Define a simple method to query the model locally

In [12]:
import requests
import numpy as np
from keras.preprocessing.image import load_img, img_to_array
from keras.applications.inception_v3 import preprocess_input
from keras.applications.imagenet_utils import decode_predictions


INCEPTIONV3_TARGET_SIZE = (299, 299)


def predict(image_path):
    x = img_to_array(load_img(image_path, target_size=INCEPTIONV3_TARGET_SIZE))
    x = np.expand_dims(x, axis=0)
    x = preprocess_input(x)
    return inception_model.predict(x)

Define a client class for Tensorflow Serving

In [13]:
# Define a Base client class for Tensorflow Serving
class TFServingClient:
    """
    This is a base class that implements a Tensorflow Serving client
    """
    TF_SERVING_URL_FORMAT = '{protocol}://{hostname}:{port}/v1/models/{endpoint}:predict'

    def __init__(self, hostname, port, endpoint, protocol="http"):
        self.protocol = protocol
        self.hostname = hostname
        self.port = port
        self.endpoint = endpoint

    def _query_service(self, req_json):
        """

        :param req_json: dict (as define in https://cloud.google.com/ml-engine/docs/v1/predict-request)
        :return: dict
        """
        server_url = self.TF_SERVING_URL_FORMAT.format(protocol=self.protocol,
                                                       hostname=self.hostname,
                                                       port=self.port,
                                                       endpoint=self.endpoint)
        response = requests.post(server_url, json=req_json)
        response.raise_for_status()
        return np.array(response.json()['predictions'])
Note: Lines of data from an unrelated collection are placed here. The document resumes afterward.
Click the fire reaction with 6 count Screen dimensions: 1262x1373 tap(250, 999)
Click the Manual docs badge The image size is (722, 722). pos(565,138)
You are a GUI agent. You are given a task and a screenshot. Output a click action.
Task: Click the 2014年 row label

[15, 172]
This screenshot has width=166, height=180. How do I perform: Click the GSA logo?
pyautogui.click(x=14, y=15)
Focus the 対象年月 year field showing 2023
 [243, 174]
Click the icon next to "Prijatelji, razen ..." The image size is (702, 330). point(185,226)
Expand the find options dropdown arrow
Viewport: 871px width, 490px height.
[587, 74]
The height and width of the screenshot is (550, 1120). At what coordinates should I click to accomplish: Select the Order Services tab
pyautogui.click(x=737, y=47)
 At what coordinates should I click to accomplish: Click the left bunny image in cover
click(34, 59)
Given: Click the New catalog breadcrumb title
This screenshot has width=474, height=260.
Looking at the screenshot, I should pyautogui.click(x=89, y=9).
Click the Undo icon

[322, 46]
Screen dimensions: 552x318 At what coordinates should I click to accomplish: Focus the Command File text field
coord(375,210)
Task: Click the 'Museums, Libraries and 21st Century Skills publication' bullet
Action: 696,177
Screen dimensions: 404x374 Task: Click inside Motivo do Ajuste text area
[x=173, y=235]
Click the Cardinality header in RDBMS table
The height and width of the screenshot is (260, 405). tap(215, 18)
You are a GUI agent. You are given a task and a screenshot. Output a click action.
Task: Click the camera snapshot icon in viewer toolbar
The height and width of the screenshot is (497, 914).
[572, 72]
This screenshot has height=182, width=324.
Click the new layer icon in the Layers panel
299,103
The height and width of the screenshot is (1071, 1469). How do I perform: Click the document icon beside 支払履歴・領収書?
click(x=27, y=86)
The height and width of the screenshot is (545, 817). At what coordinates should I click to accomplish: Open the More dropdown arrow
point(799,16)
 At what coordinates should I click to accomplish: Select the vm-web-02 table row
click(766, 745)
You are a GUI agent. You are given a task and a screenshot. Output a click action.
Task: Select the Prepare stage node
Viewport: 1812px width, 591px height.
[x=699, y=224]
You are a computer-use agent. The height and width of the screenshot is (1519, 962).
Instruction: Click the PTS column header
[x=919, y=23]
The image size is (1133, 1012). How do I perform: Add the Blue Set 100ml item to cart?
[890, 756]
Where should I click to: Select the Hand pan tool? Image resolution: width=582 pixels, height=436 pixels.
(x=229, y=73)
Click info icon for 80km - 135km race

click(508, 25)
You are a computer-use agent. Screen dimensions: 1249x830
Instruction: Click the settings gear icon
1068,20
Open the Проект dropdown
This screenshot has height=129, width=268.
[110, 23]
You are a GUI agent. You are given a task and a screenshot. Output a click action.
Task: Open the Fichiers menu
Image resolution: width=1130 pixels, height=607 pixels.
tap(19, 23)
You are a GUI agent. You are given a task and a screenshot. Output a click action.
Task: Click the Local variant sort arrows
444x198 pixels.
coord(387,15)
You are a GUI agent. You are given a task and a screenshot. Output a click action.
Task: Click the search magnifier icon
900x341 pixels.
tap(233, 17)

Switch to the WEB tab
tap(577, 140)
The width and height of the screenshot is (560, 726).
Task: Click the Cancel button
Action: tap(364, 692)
# Define a specific client for our inception_v3 model
class InceptionV3Client(TFServingClient):
    # INPUT_NAME is the config value we used when saving the model (the only value in the `input_names` list)
    INPUT_NAME = "image"
    TARGET_SIZE = INCEPTIONV3_TARGET_SIZE

    def load_image(self, image_path):
        """Load an image from path"""
        img = img_to_array(load_img(image_path, target_size=self.TARGET_SIZE))
        return preprocess_input(img)

    def predict(self, image_paths):
        imgs = [self.load_image(image_path) for image_path in image_paths]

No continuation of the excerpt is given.